Wind-spun dunes rose rank
within rank; the outer and younger facing the sea, the older and inner
rolling and softening, as waves soften into ripples and lose themselves on
the shore. Here and there the turf was lifted, and the farm carts bore away
the sand, leaving deep or shallow pits. Of such was "Corbie’s hole."
The lark sprang from the turf
to carol over the heads of the nut-gatherers, the linnet sang the song of
the whins. Far between were the nests, where was space for all. The
wandering feet disturbed the sitters. A scream at the rising of the mallard
softened into murmurs of delight, as was laid bare a clutch, full as that of
the sitting hen at home. Girl hands brushed down the panicles of grass, lest
the boys should take the dusky eggs of the moss-cheeper.

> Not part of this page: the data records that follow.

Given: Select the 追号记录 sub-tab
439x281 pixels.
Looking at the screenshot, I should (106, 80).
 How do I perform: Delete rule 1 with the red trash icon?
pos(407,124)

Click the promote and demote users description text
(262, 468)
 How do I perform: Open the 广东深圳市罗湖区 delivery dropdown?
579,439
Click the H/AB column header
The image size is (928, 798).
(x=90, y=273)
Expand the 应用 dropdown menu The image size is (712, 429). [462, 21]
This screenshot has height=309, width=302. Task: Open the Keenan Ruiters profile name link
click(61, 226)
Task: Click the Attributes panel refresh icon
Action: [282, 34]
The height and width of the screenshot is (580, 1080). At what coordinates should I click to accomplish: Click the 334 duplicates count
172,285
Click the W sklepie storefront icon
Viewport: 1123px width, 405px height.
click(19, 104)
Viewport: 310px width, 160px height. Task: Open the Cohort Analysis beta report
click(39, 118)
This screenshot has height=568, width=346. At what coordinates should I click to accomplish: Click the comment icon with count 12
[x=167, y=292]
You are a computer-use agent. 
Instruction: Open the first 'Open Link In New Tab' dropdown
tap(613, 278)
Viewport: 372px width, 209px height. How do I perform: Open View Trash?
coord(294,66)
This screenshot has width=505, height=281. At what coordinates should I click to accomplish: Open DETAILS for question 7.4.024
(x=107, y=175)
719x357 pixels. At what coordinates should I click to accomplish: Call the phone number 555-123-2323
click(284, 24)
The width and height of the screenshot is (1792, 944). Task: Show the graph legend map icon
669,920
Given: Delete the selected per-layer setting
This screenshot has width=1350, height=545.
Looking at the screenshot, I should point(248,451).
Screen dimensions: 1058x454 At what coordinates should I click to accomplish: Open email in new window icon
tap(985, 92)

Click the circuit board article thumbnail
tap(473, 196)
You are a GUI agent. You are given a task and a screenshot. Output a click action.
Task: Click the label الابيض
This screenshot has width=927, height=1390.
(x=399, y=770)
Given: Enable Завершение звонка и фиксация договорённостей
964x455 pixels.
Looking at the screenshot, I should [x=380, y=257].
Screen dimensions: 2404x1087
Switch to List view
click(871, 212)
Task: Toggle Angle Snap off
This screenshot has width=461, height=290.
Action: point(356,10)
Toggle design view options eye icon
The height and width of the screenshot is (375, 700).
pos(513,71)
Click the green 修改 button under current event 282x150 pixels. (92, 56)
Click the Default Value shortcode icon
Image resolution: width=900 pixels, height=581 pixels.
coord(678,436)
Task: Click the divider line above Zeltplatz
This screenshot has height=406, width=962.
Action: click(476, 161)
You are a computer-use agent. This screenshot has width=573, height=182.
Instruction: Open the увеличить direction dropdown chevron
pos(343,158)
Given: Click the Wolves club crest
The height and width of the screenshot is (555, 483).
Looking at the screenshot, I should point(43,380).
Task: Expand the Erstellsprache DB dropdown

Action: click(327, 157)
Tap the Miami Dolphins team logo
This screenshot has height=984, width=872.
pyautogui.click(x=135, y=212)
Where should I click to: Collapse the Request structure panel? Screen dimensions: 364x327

Through the years I hear the
plaintive pipe of the golden plover, the wail of the lapwing, the querulous
scream of the summer tern; just as I see the glow of whins, the sheen of the
blue seaside butterflies, and the bent girl forms. Ah! those forms. How
charming human nature looks through the haze of distance, how the beauty of
it appears.
The village stood on the
north-west corner; a simple community then, with many unspoiled characters.
When trade was slack of an afternoon, the shopkeeper would take down his
somewhat primitive clubs, to knock the balls about over the untamed course.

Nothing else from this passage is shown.